Der Modellversuch „Polizeilicher Platzverweis“ in Baden-Württemberg ist aber nicht nur rechtlich als völlig unzureichend zu bewerten, sondern wird von den Frauenhäusern und Frauenberatungsstellen in Baden-Württemberg ohne die Einbettung in ein Hilfesystem sogar für sinnlos erachtet. Um häusliche Gewalt wirksam bekämpfen zu können, reichen gesetzliche Regelungen allein nicht aus. Vielmehr ist eine enge Kooperation und bundesweite Vernetzung aller zusätzlich notwendigen Hilfsangebote notwendig, die von der Opferbetreuung bis zu sozialen Trainingsmaßnahmen bei Tätern reichen.

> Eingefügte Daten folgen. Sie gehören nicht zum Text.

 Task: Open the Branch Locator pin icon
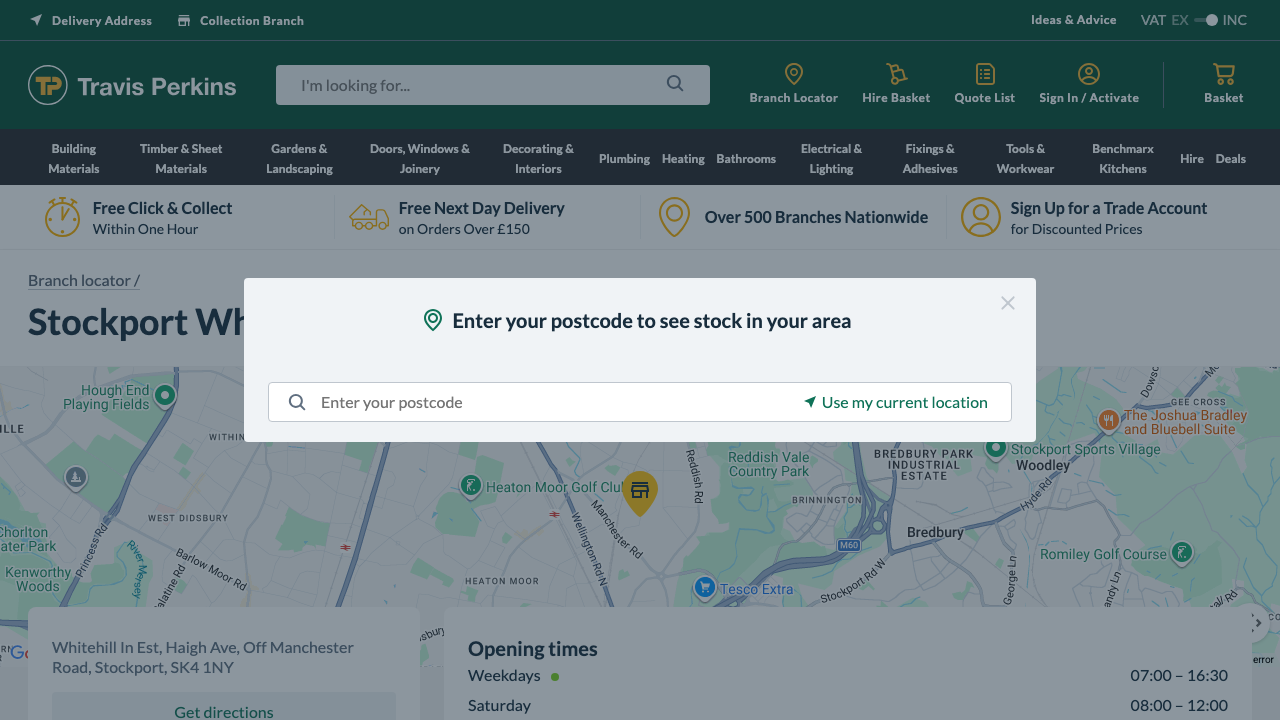(793, 74)
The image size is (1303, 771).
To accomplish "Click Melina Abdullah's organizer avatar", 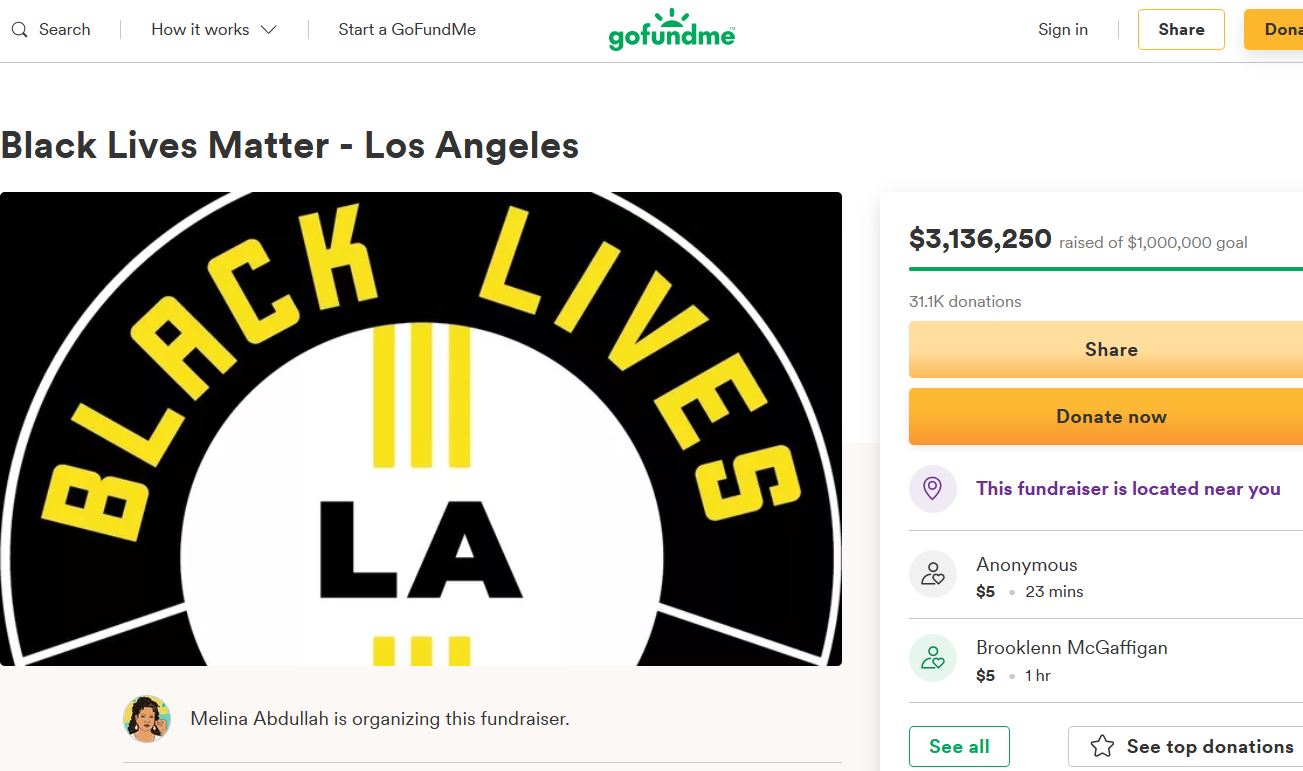I will click(147, 719).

Wie ich Ihrem Schreiben entnehme, ist es auch Ihnen ein Anliegen, dass alle Beteiligten - Opfer und Täter - „echte Hilfe“ erhalten. Der Polizeiliche Platzverweis für die Dauer von 2 Wochen, wie er von einigen Kommunen (weniger als 10 % der Städte und Gemeinden) als „Modellversuch“ allein auf der Grundlage des allgemeinen Polizeigesetzes praktiziert wird, ist mit der Regelung und den positiven Erfahrungen in Österreich auch nicht annähernd vergleichbar.

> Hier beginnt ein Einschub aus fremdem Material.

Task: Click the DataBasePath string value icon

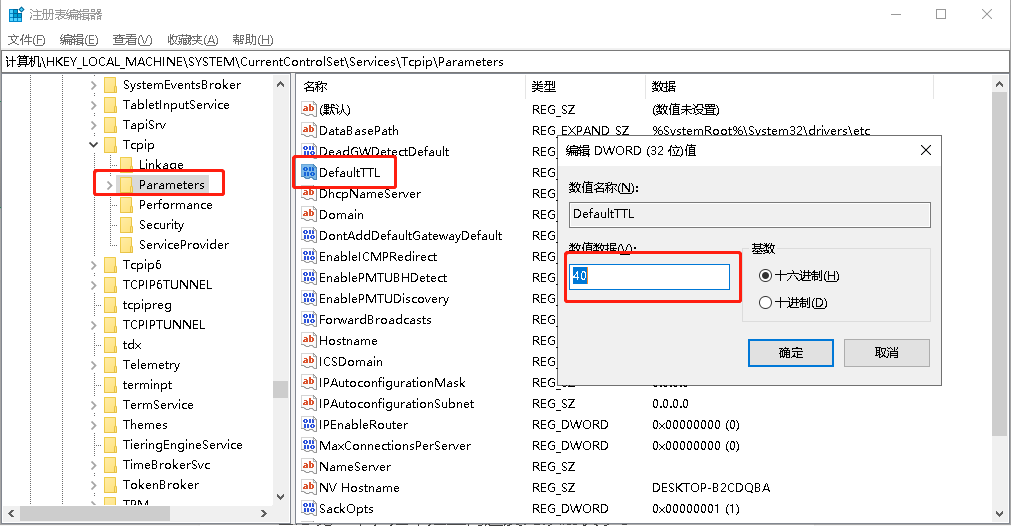Action: 309,131
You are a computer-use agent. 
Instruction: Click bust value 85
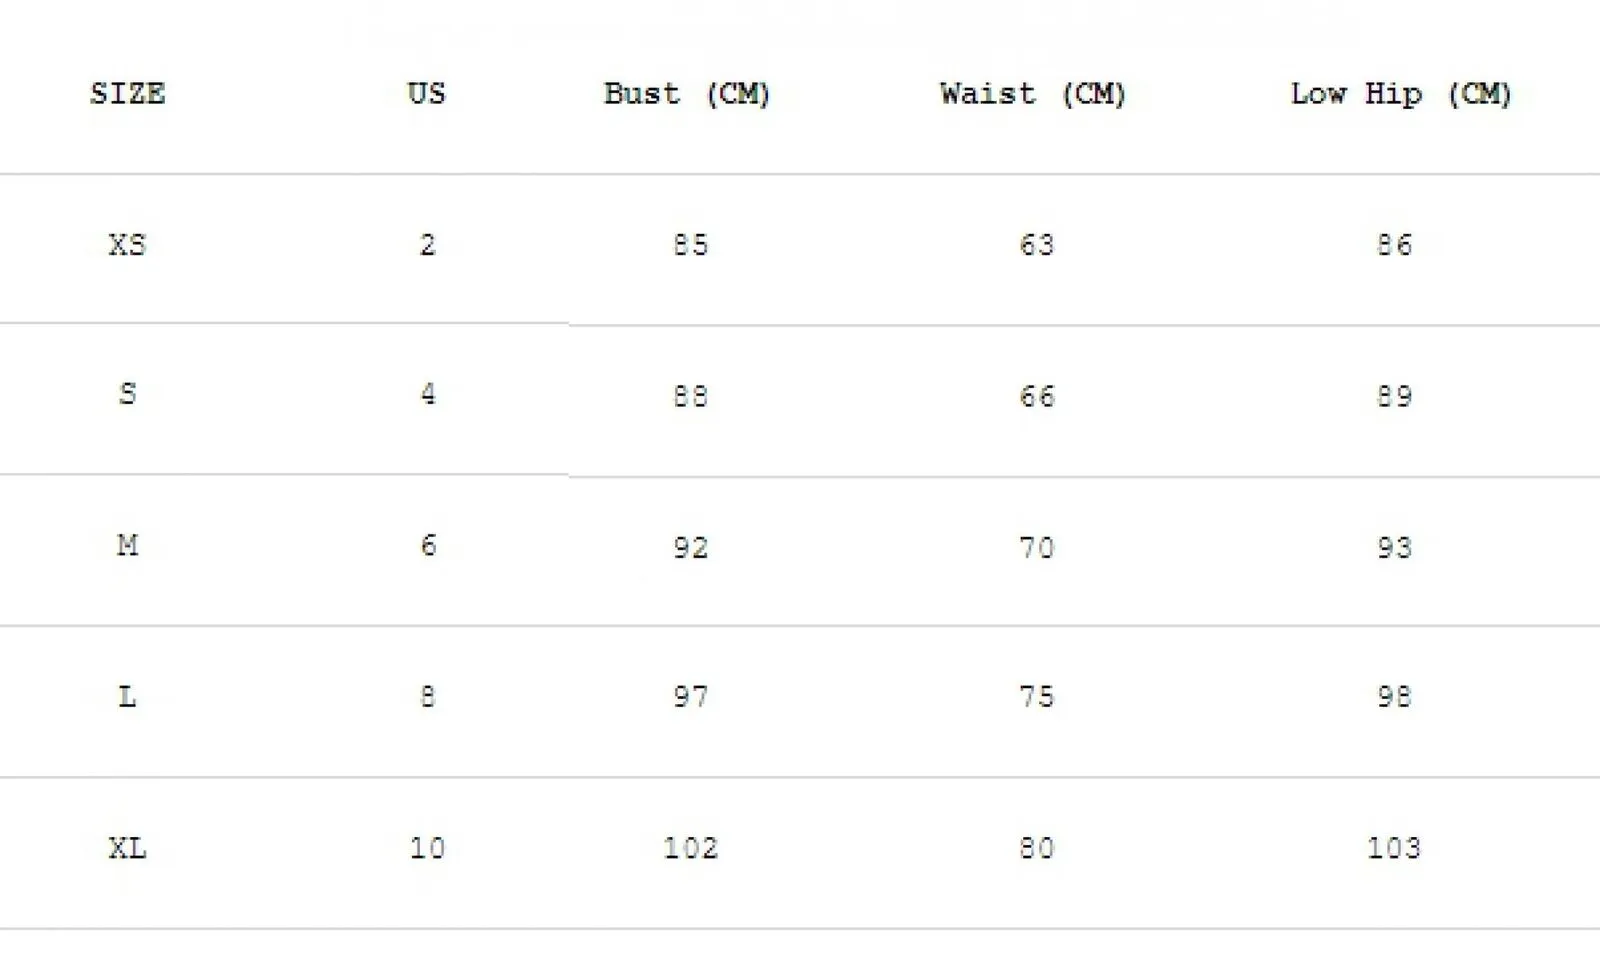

Da das Gewaltschutzgesetz und die notwendigen Begleitprogramme noch in diesem Jahr zu erwarten sind, macht es wirklich keinen Sinn, dass die Stadt ein halbes Jahr vorher an diesem fragwürdigen Versuch beteiligt. Mit halben Sachen ist niemand geholfen. Deren Konsequenzen hätten wiederum die Schwächsten der Kette häuslicher Gewalt zu ertragen: Die Frauen und Kinder.
Damit es keine Missverständnisse gibt, möchte ich darauf hinweisen, dass Frauen und Kinder in Schwäbisch Hall deshalb rechtlich nicht schlechter gestellt sind als die Crailsheimer. Wenn es rechtlich möglich ist, legt die Haller Polizei den Fall ebenso wie in Crailsheim dem Ordnungsamt vor. Im Laufe dieses Jahres kam dies jedoch nur einmal vor. Das Ordnungsamt hat dann nach sorgfältiger Prüfung und intensiven Gesprächen im Einvernehmen mit der Polizei und der Rechtsanwältin der Frau entschieden, dass der Mann in ein separates Zimmer innerhalb des Wohnhauses zurückkehren kann. Eine andere Entscheidung wäre auf der Grundlage des allgemeinen Platzverweises nicht möglich gewesen.
Im Interesse der wirklich schützenswerten Interessen von Gewalt betroffenen Frauen und Kinder sollten wir gemeinsam eine konsequente Umsetzung der guten Erfahrungen in Österreich anstreben. Ich gehe davon aus, dass dies auch in Ihrem Sinn ist.